In October––deep in the fog of the COVID no-go––Fischer was asked to conduct a small orchestra for L.A. neo-jazz artist April & The Velvet Room at Sphere Studios in North Hollywood. That was only possible, of course, because of rigorous safety measures such as super social distancing, masks and even a purpose-built isolation booth for Fischer himself so that his facial expressions could be seen and understood. “Everything I do in my career has always been detail-oriented,” he explains. “The idea of following safety protocols was just another set of details to work out and you can’t let your guard down for a minute.
“Part of the reason I made this session with only strings, as opposed to adding some woodwinds or brass, is because string players can perform with their masks on,” he continues.
But is in-person performance truly necessary these days? During the pandemic and its accompanying lockdown, it’s been common for producers to work remotely with artists. “You can do a lot of great music that way,” Fischer concedes. “I did some of it even before the pandemic. The one thing that was nice about being in a professional environment was the old adage of the whole being greater than the sum of its parts.

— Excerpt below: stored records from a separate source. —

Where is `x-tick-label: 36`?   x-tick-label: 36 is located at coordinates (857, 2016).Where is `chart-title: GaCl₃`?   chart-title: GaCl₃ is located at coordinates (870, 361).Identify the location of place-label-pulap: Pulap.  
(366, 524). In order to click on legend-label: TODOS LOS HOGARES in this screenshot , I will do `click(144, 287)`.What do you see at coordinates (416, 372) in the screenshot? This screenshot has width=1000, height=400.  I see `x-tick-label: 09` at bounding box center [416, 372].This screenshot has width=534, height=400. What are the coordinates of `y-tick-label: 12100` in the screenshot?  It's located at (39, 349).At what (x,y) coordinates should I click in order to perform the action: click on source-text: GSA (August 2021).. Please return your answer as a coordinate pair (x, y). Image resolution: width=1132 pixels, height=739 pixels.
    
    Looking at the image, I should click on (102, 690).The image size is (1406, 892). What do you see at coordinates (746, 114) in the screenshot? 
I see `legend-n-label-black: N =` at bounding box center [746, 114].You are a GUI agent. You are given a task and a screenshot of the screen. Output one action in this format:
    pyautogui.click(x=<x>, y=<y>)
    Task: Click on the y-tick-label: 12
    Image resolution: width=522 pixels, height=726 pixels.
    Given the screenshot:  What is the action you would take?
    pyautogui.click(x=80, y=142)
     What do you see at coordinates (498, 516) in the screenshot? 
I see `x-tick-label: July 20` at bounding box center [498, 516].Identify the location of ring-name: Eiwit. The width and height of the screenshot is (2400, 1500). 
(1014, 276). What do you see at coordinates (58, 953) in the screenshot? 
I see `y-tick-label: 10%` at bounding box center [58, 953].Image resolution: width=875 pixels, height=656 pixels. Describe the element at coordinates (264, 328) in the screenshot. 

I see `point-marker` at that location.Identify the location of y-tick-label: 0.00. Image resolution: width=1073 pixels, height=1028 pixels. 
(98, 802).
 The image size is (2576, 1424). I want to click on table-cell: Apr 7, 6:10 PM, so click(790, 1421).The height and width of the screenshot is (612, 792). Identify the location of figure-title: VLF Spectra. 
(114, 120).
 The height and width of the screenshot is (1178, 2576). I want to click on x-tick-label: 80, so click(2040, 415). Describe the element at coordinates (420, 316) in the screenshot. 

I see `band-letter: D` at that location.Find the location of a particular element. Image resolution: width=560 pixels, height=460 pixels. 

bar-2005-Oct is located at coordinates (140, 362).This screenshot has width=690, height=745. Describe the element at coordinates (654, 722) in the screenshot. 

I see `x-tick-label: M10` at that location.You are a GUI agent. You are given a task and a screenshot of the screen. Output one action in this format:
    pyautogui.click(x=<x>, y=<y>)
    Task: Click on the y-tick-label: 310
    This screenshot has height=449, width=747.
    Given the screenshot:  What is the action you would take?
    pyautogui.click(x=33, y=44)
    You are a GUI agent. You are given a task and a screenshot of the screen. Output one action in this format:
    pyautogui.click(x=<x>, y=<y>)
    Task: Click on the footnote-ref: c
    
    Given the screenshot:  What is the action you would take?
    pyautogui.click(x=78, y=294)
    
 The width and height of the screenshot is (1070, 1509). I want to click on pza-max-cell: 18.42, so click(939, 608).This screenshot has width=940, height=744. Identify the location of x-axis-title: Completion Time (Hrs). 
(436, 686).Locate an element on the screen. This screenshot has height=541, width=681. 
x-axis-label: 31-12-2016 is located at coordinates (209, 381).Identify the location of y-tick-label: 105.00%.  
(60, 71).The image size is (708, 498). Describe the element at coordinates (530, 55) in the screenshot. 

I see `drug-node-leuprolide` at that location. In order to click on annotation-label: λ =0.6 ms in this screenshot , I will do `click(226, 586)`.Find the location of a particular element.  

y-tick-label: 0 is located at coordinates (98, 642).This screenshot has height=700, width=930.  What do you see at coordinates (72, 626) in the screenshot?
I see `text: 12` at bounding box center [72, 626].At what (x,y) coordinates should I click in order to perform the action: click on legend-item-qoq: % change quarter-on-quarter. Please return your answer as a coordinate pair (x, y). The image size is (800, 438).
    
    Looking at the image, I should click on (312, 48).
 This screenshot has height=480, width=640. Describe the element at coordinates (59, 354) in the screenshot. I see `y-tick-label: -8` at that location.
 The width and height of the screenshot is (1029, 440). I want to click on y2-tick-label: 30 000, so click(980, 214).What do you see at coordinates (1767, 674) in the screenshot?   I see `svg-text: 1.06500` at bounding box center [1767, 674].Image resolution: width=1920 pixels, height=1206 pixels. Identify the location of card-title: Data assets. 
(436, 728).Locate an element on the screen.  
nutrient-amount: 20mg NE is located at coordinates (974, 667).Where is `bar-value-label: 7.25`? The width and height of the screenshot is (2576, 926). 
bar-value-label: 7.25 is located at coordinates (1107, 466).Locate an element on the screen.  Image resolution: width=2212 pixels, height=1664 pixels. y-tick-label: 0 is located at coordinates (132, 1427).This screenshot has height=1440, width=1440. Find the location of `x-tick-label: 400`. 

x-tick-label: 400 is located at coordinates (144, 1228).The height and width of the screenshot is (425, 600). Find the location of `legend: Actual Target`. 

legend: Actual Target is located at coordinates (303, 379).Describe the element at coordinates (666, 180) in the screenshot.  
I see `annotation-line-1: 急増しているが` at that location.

When you get people playing in the same room, each instrument vibrates sympathetically with the sound waves from all of the others. That’s an enormous boost to the overall vitality of the music.”
When Fischer begins work with an artist, usually his first step is to understand his or her vision for the project. “I was once a session coordinator,” he recalls. “There were two different producers and their styles were completely opposite. Some parts were conducive to getting the job done quickly and easily and others were more based on creating a vibe and making sure that everyone was happy. So find out what someone’s style is. Mine is pretty straightforward. If you put something together with care, you’ll have an effect upon people.”
Fischer has a number of records on the horizon, which will include his own music and, indeed, some of his father’s. He will soon be featured on producer Warren Huart’s YouTube series Produce Like A Pro. Despite the many challenges, he’s also managed to perform in some live shows, all of which were done with maximum attention to safety.